İnsanın hangi dinden ve hangi ırktan olursa olsun fıtri özgürlüğü önemli. Egemen Müslüman çoğunluğun da İslam şeriatını tesis etmesi de önemli...
*
Bugün Suriyeli kardeşlerimizi dinledik. Özellikle Humuslu olanın anlattıkları kan dondurucu. Humus’a giren Lübnan’daki hizb.. örgütünün vahşetlerini anlattı. Sivillere yönelik yapılanlar...
Sedna’ya hapishanesinde olan bitenleri anlattılar. Bizzat yaşayanlar anlattı. Bizzat dediğimiz halde inanmayanlar var. Adam ciğerine kadar yaşamış. Dinlerken şunu dedim içimden: Orada yaşananlara inanmayan ve hala üstünü örtmeye çalışanları 11 kişilik hücreye 27 kişi olarak koyacaksın. İşkence falan olmasın. Ekmekleri de verilsin. Ama tek o şekilde aylarca ayakta durdurulsunlar. Belki o zaman anlarlar. Belki o zaman Allah’ım biz bir zalimi destekliyormuşuz derler, Suriyelileri meğer ne hallerden geçirmişler.
Hafız Esed’in kardeşi Rıfat Esed’in 1982’de 27 gün boyunca Hama’daki yıkımdan sonra şehri dolaşırken cuma namazı için bir araya gelen erkekleri gördüğünde "Hama’da hala erkek mi var?" diyerek bir daha operasyon yapıp 5 bine yakın sivil katletmesini öğrendik. Beşşar zamanında da benzer olaylar. Hizb... ve Şii milislerin de hakeza... Bunları Filistin temizler mi acaba? Büyük ve gerçek tevbe lazım.
Aman Allah'ım.. Hala bunlar yokmuş gibi davrananlar rüyalarında görse keşke. İmkan olsa sembolik olarak oraya tıkılsalar birkaç ay. Başka ne diyeyim.
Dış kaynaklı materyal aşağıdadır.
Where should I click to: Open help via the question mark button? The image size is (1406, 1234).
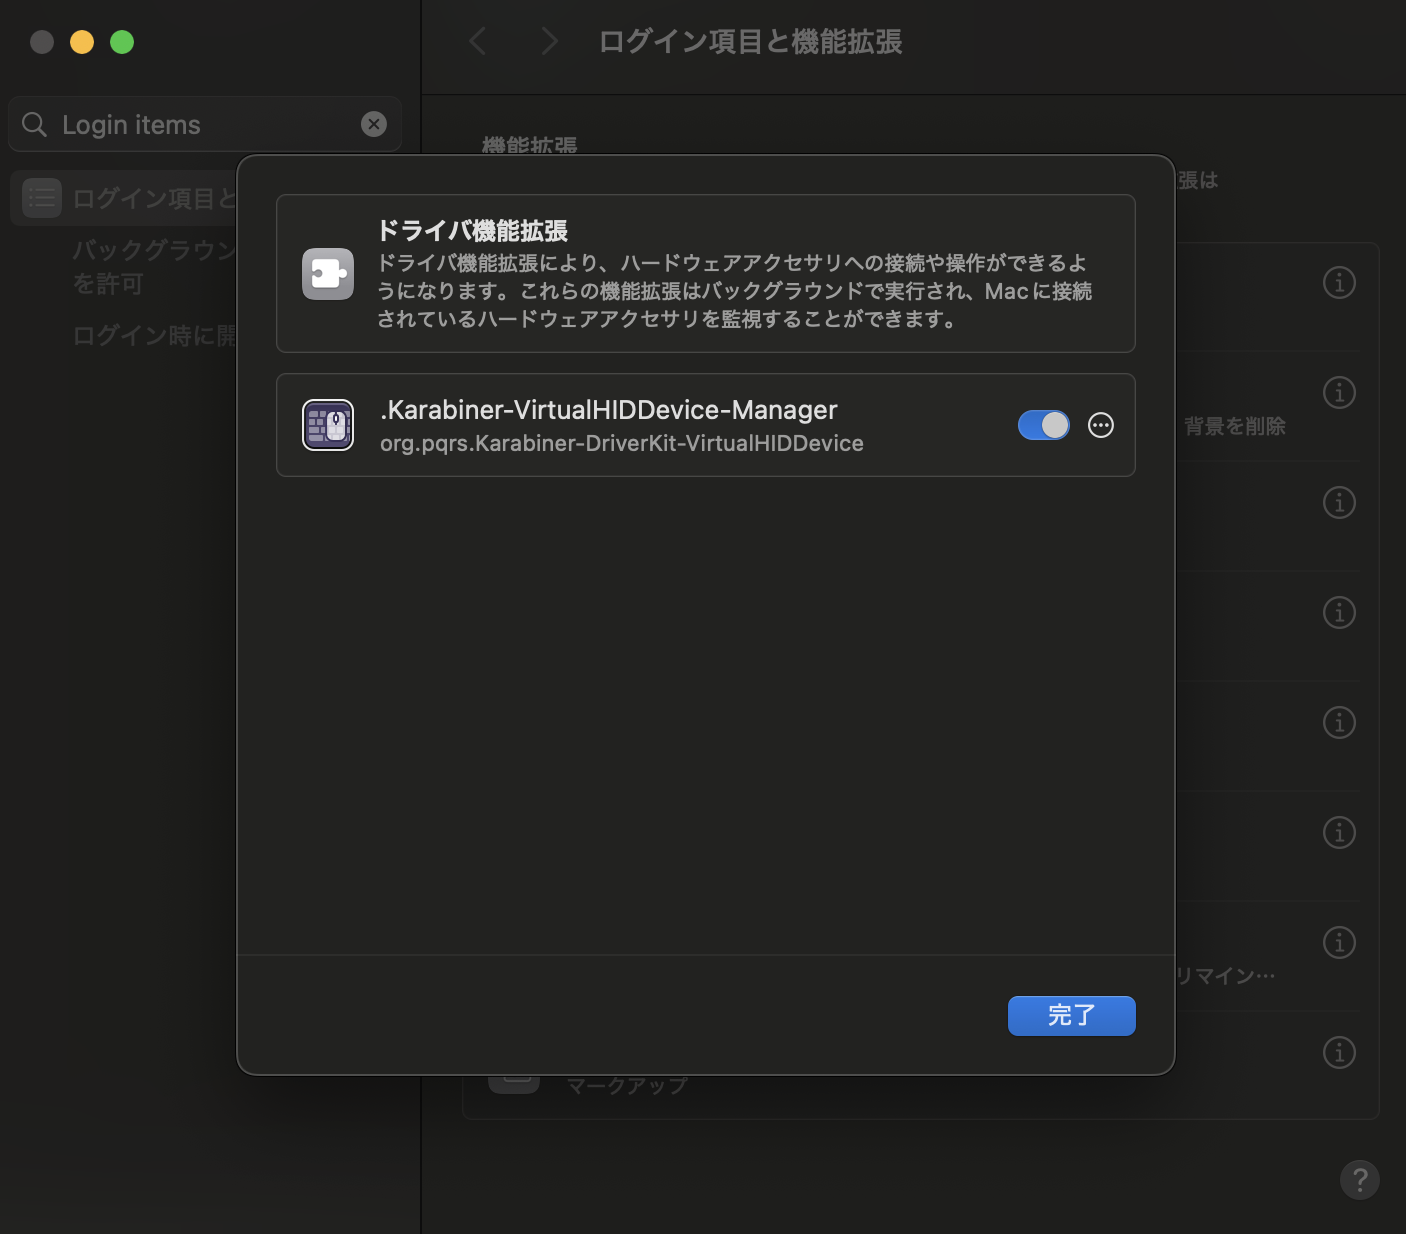[1359, 1180]
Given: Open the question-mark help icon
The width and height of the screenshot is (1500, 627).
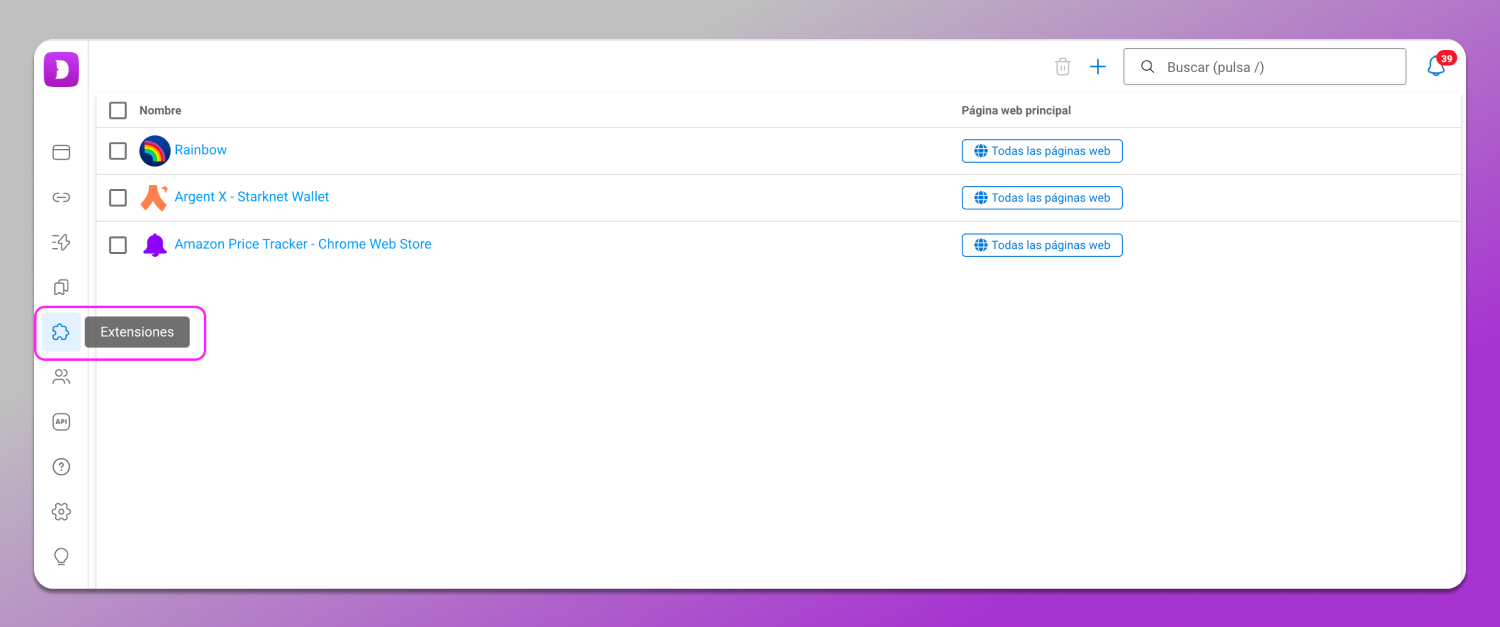Looking at the screenshot, I should (61, 467).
Zira sözün bittiği yerdeyiz.
Pres makineleri de baştan başa bir zulüm aracı.. Onu da anlattılar.
*
Suriyeliler 60 yıllık zulüm rejimini yeni devirmişler. Bundan önce 13 yıl boyunca süren bir iç savaş olmuş. Herkes bir yana dağılmış, insanlar yeni yeni evlerine dönme telaşında. Birilerinin şöyle dediğini duyar gibiyim, Abd’ye dik kafalılık yap, İsrail’e saldır, o zaman yiğitliğini görelim. Neymiş, Abd ile görüşmüşler. Demek ki onların çocuğu. Varılan sonuçları buymuş. Demiyorlar ki, Amerika yıllardır başına ödül koyduğu adamla görüşmek zorunda kalmış. Onlar bile devrimi farketmişler. Neden böyle yorumlanmasın mesela? Yahu siz kendi çocuğunuz Esed’in yaptıklarını görmeden etmeden nasıl da pişkince söylüyorsunuz bunları? Sizin çocuğunuz İsrail’den geri kalan yanı mı var? Neymiş, onun sayesinde İsrail’e füzeler atmışlar. Neyse burada duralım…
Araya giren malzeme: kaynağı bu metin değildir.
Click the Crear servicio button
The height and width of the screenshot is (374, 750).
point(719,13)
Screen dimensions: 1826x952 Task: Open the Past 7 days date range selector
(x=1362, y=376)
Biz Arap körfez ülkelerinin batının kuklası olduğunu bilir ve söyleriz. Meğer aklı başında sandımığımız devlet (İran), vahşi bir diktatör besliyormuş. Suriyeli kardeşlerimiz devrim yaptıktan sonra ayrıntıları öğrendik.
Suriye’nin toparlanması için belki 50 yıl gerek. Bunun için siyaset zeminine ihtiyacı var. Barışa ihtiyacı var.
Gönlümüzden geçenin Müslüman ülkelerin Allah’ın kitabı etrafında bir araya gelmesi ve gerçek birlik kurması. İnşaallah o günleri de görürüz.